Fun problem. The answer is $n$ even only. First, we will construct a non-regular $\mathcal{P}$ for odd $n$ as follows. Fix $0<2\lambda<1$, and draw a segment of length $1+\lambda$ between $(0,0)$ and $(1+\lambda,0)$. For some $0^\circ\leq \theta\leq 180^\circ$, draw $\tfrac{n-1}{2}$ edges of length $2$ as follows: turn $\theta$ degrees to the left, draw an edge of length $2$, and repeat. Here's an example with $\theta=70^\circ$ and $n=7$: [asy][asy] pair A = (0,0); pair B = (1.5,0); pair C = B+dir(70)*2; pair D = C+dir(140)*2; pair E = D+dir(210)*2; draw(A--B--C--D--E); dot(E); [/asy][/asy] Consider the $x$-coordinate of the end of last edge, marked by a dot. Clearly it is a continuous function of $\theta$. When $\theta=\tfrac{360^\circ}{n-1}$, the $x$-value is $\lambda-1<0$, while when $\theta=\tfrac{360^\circ}{n}$, the $x$-value is $\theta>0$, so there must exist some value of $\theta$ where the $x$-value is $0$. Pick that value of $\theta$, and reflect the resulting broken line over the $y$-axis. This forms a non-regular polygon with $n$ sides, $n-1$ of which have length $2$ with the remaining edge having length $2+2\theta$, and with all angles equalling $\theta$ except for the one on $x=0$. We now prove that for $n$ even, $\mathcal{P}$ must be regular. Let $P_0\ldots P_{n-1}$ be the polygon, with $P_0P_1$ being the unequal side. Take indices $\pmod{n}$, and draw segments $P_iP_j$ for all $i+j=1$. Also suppose WLOG that $\angle P_k$ is unequal, where $k \leq n/2$. It is not difficult to prove that $P_iP_{n+1-i} \parallel P_0P_1$ for $2 \leq i \leq k$, as well as $P_iP_{n+1-i} \parallel P_{n/2}P_{n/2+1}$, so in fact all the drawn segments are parallel, and since all sides except for $P_0P_1$ are equal, all of the trapezoids of the form $P_iP_{i+1}P_{n-i}P_{n+1-i}$ are isosceles. But then $\angle P_k=\angle P_{n+1-k}$, so all angles should be equal. From here, it's easy to get that all the sides are equal too. $\blacksquare$

While solving this problem, I ended with something that would only be true if the polygon was convex, and it took me a while to realize that this was given in the problem statement... But now I am wondering if this problem is still true for concave (but not self-intersecting) polygons. This seems not hard, but I'm too lazy to do it.

The answer is $n$ even. The idea is to draw vectors along the sides of $\mathcal P$ and then translate the vectors to the origin. Since $\mathcal P$ is convex, consecutive sides become adjacent vectors.

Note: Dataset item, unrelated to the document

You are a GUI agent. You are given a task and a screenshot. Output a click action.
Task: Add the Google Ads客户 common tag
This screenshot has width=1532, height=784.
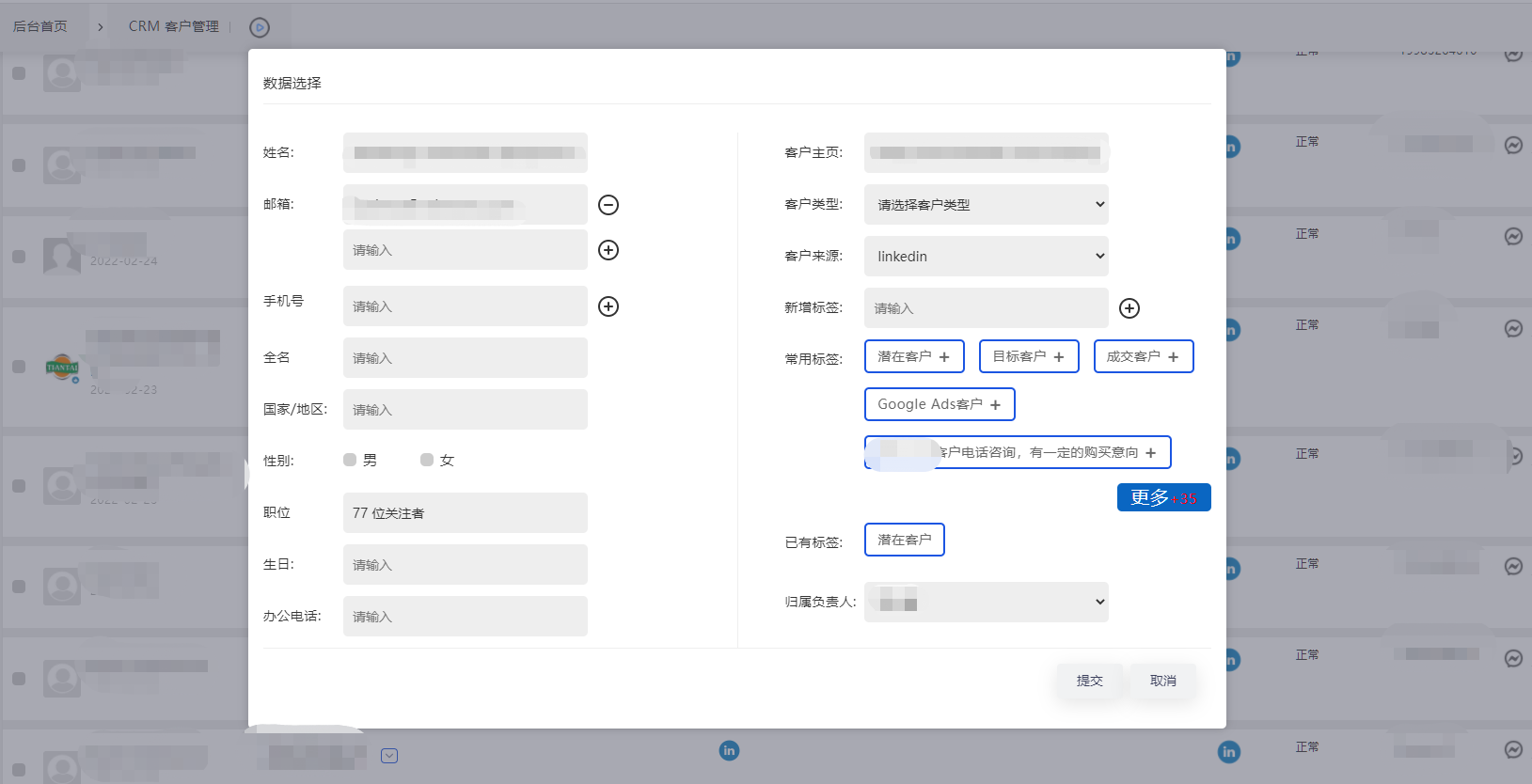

Thus $n-1$ of the angles between the $n$ vectors are equal, and $n-1$ of the vectors have equal length, and they sum to zero. If all vectors have equal length but not all angles are, then orient the internal bisector of the unequal angle vertically. Then all vectors are either shifted up or down from the regular $n$-gon, overlaid symmetrically. Thus the sum of the vectors cannot be zero. Otherwise, take the vector $V$ with different length and replace it by a vector $V'$ in the same direction with equal length to the others. Now the whole construction is symmetric about the internal bisector of the unequal angle (if all angles are equal pick one). Thus their sum must be in this direction or opposite it, but their sum is $V'-V$ which is in the same direction as $V.$ Thus $V$ lies along this axis of symmetry. In fact $V$ is the only vector that lies on this axis, since no vectors overlap and no vector occupies the side of the axis that is between the two consecutive vectors bounding the unequal angle. Thus the axis has one vector, and all other vectors are mirrored, so the total number of vectors must be odd. For $n$ odd a construction is to start with $n-1$ equally spaced equal length vectors, then duplicate one and double the length of the opposite one, then slightly push the two duplicates apart, making all other vectors move except the opposite one (like one of those chinese fan things), then adjust the length of the opposite one to fit. Then arrange all $n$ vectors consecutively.